Of course, we have had to overcome society’s messaging about physical intimacy and what it should be like. Not to mention, people love to exaggerate how often they are physically intimate with their spouse and are not quick to reveal struggles they have in this area. As a young adult and young bride, I was fed lies about sex that didn’t align with what is truly healthy and normal.
And this brings me to sex in motherhood.
Just when we found our groove in the sheets, we became pregnant. Cue the pregnancy pillow barricade, nausea, growing tummy, wacky hormones, anxiety, nesting, and fatigue. For some lucky ladies, libido spikes in pregnancy (you go girl!) and for others, they don’t want to be touched with a ten foot pole. I experienced the latter. It felt like the connection we built through physical intimacy came to an abrupt halt. Not only was my desire at an all-time low, but everything my husband did annoyed me, down to the way he slurped his morning coffee. Sadly, most of his attempts to pursue me during this time were rejected (thank you, hormones!). We both accepted this as a temporary season related to the intense process of growing a human.
But the end wasn’t in sight. Birth wasn’t kind to my body. I suffered a 4th degree tear, leading to fear around sexual intercourse. I was also breastfeeding around the clock, and took on a new job a few months postpartum. The postpartum hormones weren’t kind. My husband was also traveling often for work. I wouldn’t say we found a rhythm with physical intimacy…it became more of an afterthought. Life got a bit crazy. Six months postpartum, we became (happily) pregnant again.
Back-to-back pregnancies, birth injuries, breastfeeding, and stressful jobs don’t lend themselves to a hot and spicy sex life. I didn’t just “bounce back” to my former pre-baby self, which affected my self-image and confidence, even in front of my husband. But we desperately wanted the desire to be there. One night after sitting on opposite couches and scrolling our phones for hours, we had a reckoning. We weren’t satisfied with our physical intimacy. I cried – it must be my fault. But it wasn’t.
This is life and this is marriage.
The seasons of life will keep rolling in. The reality is, if you have kids, jobs, hobbies, friends, responsibilities, and you continue to age (spoiler alert: we all do), it will always take an effort to prioritize physical intimacy in marriage. This is why I’m sharing. You aren’t alone or messed up if this is something you struggle with in your marriage. But it does take focus and teamwork to address. But honestly, there is a huge upside that benefits both partners!
A few things that are helping us are:
- Individual therapy to handle personal stresses
- An occasional cleaning lady to reduce household tasks (a messy house is not sexy)
- Praying together before bed and praying specifically for our intimacy
- Keeping the tv off and putting phones away an hour before bed
- Prioritizing healthy eating, working out, and sleep (hello balanced hormones!)

— To do —
In the essay on intimacy in marriage and motherhood, why does the couple have an occasional cleaning lady? Answer in one to three sentences.

— Extracted records —
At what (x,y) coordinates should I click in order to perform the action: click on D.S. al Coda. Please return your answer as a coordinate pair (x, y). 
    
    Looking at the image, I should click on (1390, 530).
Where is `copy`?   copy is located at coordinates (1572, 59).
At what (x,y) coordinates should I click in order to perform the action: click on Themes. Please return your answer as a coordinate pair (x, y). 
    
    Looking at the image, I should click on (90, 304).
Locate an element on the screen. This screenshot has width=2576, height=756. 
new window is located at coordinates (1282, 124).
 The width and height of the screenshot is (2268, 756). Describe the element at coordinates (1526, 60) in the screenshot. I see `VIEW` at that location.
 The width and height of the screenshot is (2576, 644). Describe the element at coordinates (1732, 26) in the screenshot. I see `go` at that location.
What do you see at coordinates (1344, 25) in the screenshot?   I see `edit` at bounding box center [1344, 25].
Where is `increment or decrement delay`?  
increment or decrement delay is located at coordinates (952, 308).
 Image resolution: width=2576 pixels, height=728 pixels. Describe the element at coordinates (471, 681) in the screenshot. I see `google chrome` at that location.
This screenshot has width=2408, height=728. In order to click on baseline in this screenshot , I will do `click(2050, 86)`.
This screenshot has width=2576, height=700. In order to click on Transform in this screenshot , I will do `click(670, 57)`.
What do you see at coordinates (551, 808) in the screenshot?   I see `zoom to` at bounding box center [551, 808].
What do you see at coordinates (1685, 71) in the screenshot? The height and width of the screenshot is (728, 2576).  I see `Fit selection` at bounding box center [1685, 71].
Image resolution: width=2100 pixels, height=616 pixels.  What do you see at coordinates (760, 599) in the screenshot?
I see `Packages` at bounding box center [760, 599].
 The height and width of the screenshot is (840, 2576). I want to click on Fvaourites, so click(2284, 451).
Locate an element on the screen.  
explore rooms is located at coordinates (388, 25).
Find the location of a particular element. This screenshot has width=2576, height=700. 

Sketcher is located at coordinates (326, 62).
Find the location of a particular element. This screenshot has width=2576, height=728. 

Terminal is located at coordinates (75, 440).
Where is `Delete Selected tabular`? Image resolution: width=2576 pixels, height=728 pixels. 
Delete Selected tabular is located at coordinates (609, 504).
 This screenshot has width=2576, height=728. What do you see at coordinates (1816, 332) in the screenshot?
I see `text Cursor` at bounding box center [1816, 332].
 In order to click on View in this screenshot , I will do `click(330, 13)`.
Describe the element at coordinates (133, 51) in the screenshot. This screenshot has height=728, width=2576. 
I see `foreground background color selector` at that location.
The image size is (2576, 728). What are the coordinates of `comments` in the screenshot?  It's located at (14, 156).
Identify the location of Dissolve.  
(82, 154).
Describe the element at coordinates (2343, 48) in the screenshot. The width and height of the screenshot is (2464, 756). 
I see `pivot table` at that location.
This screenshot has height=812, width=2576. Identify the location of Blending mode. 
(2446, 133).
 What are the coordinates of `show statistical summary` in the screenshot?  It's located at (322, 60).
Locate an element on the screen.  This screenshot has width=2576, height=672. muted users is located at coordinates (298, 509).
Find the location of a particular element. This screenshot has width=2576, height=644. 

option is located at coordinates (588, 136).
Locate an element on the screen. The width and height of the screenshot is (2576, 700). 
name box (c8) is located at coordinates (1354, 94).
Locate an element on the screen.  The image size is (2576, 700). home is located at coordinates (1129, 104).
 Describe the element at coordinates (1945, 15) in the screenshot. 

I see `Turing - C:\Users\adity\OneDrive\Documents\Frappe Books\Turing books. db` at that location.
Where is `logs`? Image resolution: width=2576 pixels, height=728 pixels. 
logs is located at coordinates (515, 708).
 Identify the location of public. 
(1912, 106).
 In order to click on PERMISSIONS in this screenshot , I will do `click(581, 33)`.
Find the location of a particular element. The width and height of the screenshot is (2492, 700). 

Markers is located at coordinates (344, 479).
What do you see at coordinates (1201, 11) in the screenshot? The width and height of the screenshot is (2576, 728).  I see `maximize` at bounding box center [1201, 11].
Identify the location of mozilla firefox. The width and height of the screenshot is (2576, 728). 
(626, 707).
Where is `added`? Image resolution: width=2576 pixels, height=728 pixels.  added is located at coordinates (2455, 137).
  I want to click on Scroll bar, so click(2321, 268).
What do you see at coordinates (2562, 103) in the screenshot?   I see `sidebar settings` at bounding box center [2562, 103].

— Exercise output —
She reduces their household tasks, and the essay notes that "a messy house is not sexy."